Memory-based unsupervised video clinical quality assessment with multi-modality data in fetal ultrasound.
Zhao H., Zheng Q., Teng C., Yasrab R., Drukker L., Papageorghiou AT., Noble JA.
In obstetric sonography, the quality of acquisition of ultrasound scan video is crucial for accurate (manual or automated) biometric measurement and fetal health assessment. However, the nature of fetal ultrasound involves free-hand probe manipulation and this can make it challenging to capture high-quality videos for fetal biometry, especially for the less-experienced sonographer. Manually checking the quality of acquired videos would be time-consuming, subjective and requires a comprehensive understanding of fetal anatomy. Thus, it would be advantageous to develop an automatic quality assessment method to support video standardization and improve diagnostic accuracy of video-based analysis. In this paper, we propose a general and purely data-driven video-based quality assessment framework which directly learns a distinguishable feature representation from high-quality ultrasound videos alone, without anatomical annotations. Our solution effectively utilizes both spatial and temporal information of ultrasound videos.
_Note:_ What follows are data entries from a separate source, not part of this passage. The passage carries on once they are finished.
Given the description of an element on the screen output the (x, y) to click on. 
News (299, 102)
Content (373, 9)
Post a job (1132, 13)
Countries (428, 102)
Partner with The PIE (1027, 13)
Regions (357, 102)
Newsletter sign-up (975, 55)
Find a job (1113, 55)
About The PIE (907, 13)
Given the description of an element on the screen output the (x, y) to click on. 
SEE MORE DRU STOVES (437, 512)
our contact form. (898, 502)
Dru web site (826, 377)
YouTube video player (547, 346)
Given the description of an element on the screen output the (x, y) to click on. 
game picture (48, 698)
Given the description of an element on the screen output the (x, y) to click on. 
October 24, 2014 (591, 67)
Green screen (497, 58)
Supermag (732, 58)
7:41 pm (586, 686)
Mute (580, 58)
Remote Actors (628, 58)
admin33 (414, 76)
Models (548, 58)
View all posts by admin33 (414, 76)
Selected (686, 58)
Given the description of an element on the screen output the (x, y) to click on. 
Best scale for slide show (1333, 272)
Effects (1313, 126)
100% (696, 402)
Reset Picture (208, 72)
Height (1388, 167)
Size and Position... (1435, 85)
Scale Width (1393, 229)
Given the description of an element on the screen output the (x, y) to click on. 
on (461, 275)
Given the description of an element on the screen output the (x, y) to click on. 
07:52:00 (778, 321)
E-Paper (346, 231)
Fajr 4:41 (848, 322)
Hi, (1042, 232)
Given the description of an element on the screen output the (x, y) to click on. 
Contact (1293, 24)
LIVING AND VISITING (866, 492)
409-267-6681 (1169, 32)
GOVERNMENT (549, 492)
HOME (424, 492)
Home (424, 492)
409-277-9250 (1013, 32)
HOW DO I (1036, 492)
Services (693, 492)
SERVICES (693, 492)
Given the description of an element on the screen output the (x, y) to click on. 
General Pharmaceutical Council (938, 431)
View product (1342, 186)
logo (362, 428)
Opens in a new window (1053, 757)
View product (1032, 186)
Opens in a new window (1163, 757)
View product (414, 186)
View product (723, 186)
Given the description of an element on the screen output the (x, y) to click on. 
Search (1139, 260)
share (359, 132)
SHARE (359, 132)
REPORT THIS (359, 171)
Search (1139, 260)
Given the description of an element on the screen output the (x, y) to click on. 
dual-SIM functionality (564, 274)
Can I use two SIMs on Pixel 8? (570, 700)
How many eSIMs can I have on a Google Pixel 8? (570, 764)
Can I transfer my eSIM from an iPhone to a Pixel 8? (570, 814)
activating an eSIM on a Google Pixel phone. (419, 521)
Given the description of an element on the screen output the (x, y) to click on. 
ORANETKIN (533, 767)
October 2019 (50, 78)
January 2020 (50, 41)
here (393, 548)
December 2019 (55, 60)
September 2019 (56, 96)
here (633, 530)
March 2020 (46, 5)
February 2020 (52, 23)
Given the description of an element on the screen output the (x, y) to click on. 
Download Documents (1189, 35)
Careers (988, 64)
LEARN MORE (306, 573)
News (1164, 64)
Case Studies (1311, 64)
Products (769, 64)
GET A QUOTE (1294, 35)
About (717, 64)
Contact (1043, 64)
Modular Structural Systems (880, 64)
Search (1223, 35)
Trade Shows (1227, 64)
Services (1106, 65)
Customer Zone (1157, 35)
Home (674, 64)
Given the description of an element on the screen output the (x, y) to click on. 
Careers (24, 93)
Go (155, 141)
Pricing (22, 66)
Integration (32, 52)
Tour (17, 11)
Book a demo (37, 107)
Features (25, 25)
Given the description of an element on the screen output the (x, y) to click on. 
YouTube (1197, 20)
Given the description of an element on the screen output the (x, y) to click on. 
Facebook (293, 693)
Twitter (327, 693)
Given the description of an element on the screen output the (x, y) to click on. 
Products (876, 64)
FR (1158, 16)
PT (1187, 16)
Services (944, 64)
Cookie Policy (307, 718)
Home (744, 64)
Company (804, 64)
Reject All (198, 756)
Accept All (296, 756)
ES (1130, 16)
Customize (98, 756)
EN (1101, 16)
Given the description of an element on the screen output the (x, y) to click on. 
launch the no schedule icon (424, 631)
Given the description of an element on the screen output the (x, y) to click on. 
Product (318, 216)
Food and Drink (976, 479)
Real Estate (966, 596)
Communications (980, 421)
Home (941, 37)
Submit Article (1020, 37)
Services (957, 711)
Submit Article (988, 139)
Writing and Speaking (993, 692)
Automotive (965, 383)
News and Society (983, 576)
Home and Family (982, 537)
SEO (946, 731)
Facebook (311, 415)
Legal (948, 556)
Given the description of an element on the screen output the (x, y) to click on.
The spatio-temporal representation is learned by a bi-directional reconstruction between the video space and the feature space, enhanced by a key-query memory module proposed in the feature space. To further improve performance, two additional modalities are introduced in training which are the sonographer gaze and optical flow derived from the video. Two different clinical quality assessment tasks in fetal ultrasound are considered in our experiments, i.e., measurement of the fetal head circumference and cerebellar diameter; in both of these, low-quality videos are detected by the large reconstruction error in the feature space. Extensive experimental evaluation demonstrates the merits of our approach.